家族という組織形態について考えさせられる笑いもシリアスもクオリティの高い名作

長文感想

何の縁か家族や社会に対して問題や傷を負っている者達が、擬似家族を形成し、互いに助け合う互助計画を立ち上げる。その名も家族計画、というのがタイトルにもある物語の起点となっている。

主人公も家族に対してトラウマ、心の傷を抱え、家族という組織形態に足して不信を持っているような人間で、本人も望まない形で止むを得ず渋々ながら家族計画という互助計画に参加していく事になる。

この後の展開がどうなっていくのかがこの作品の見所であり、評価が分かれると思うのだが、この作品は互いに傷を持つ者たちが触れ合う作品となっているので、ご都合主義的に安易に「家族とは素晴らしいものだ」となってしまう良いお話にはなっていない。あくまでも家族というものに対し懐疑的な立場から悩み、進展していく物語となっている。

そしてさすが田中ロミオ(山田一)と言えるロミオ節もすごく、ギャグのセンスも高く、シリアスな内容ながらも笑いの絶えない作品となっている(それ目当てでも良いと言える作品だ)。そして名作特有のどこかいつまでも終わって欲しくない温かい空間を生み出す秀逸な作品となっている。福永ユミ氏の画もそれを引き立てていると思う。

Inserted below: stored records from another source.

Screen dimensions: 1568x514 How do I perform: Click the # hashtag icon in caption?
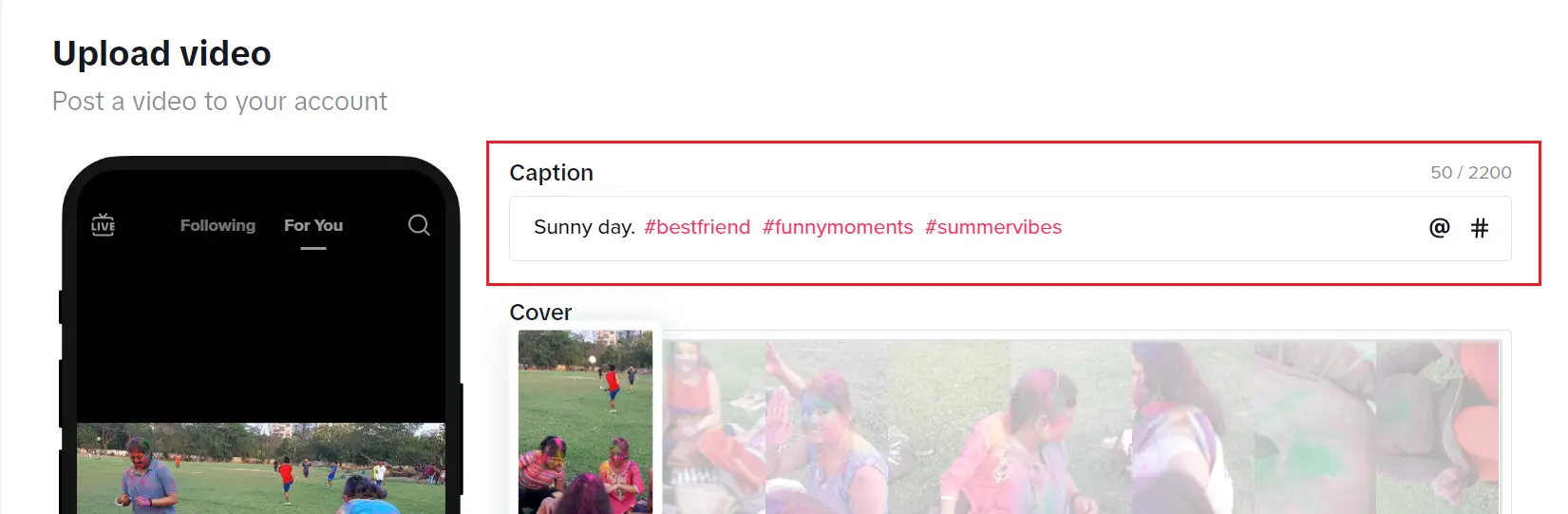[1479, 228]
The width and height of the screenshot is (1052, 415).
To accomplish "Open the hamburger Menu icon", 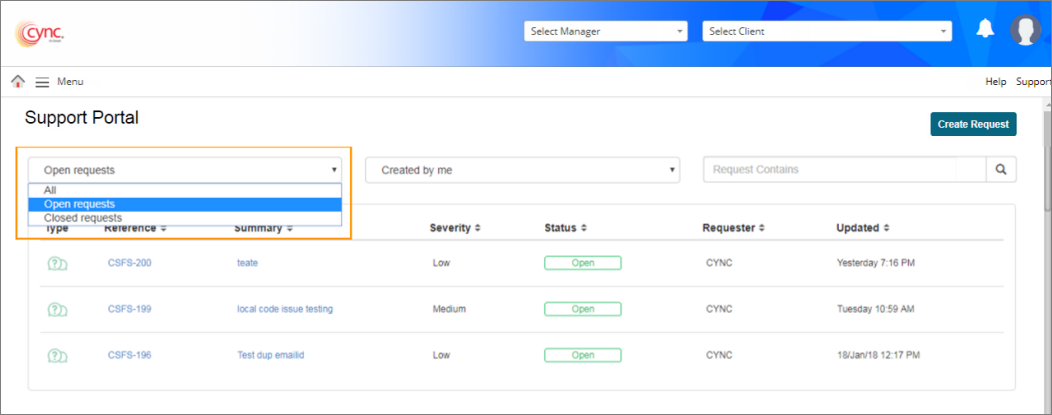I will 42,82.
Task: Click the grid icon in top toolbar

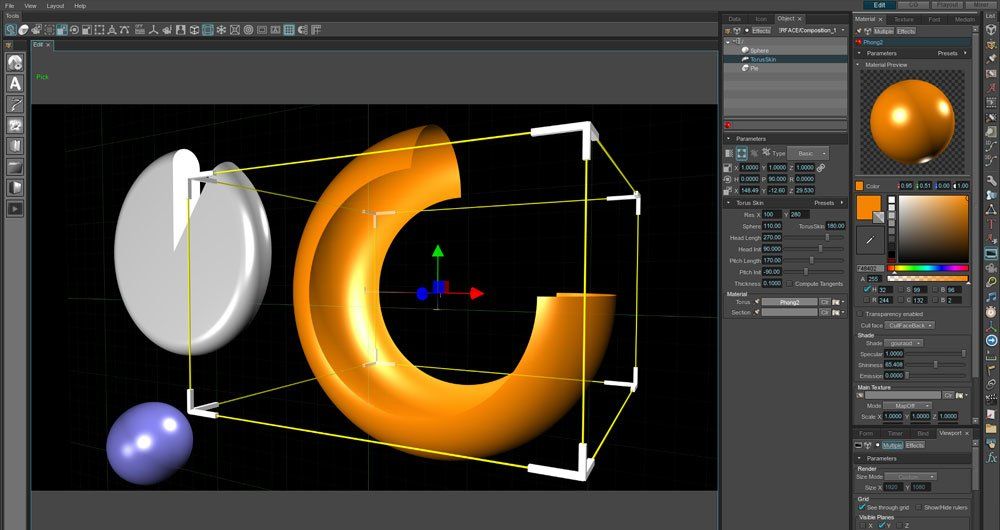Action: tap(289, 30)
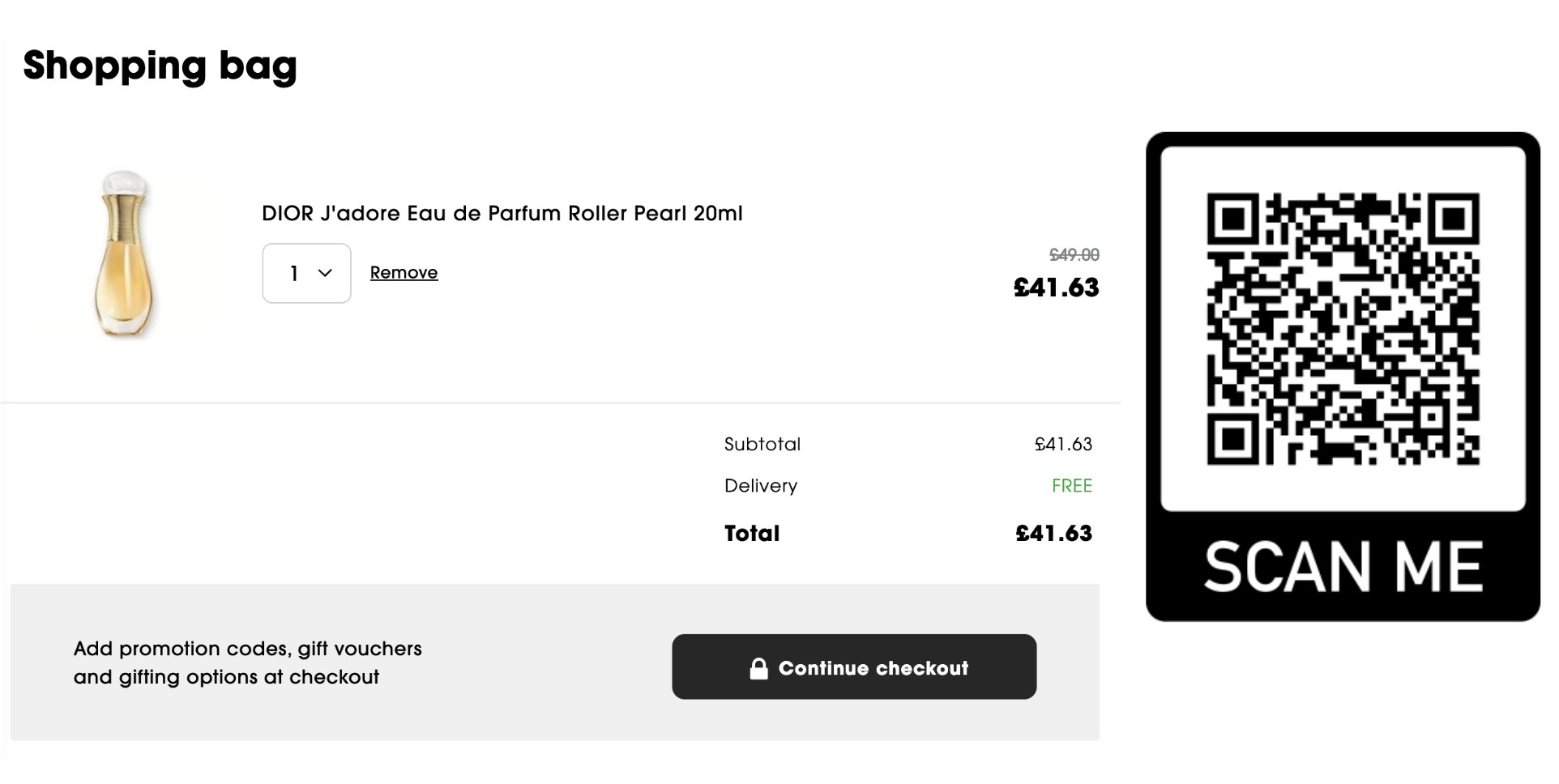Click the bold Total label
The image size is (1559, 784).
click(x=751, y=533)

設定自体は冷静に客観的に見るなら、あり得ない、異常で奇怪というものなのかもしれないが、家族を組織として捉え、家族という組織について考えさせられる名作で感動作だと思う。ロットアップしていて入手が困難だと思われていたが、ギュッと!やDLsite.comなどの様々なダウンロード販売サイトでDL販売されている。(余談だが「そしてまた家族計画を」は高屋敷開発の作品として販売されている。「家族計画~追憶~」だけでなく「Crescendo~永遠だと思っていたあの頃~Full Voice Version」などのロットアップしていたD.Oの名作はDL販売されている)。ぜひおすすめの作品です。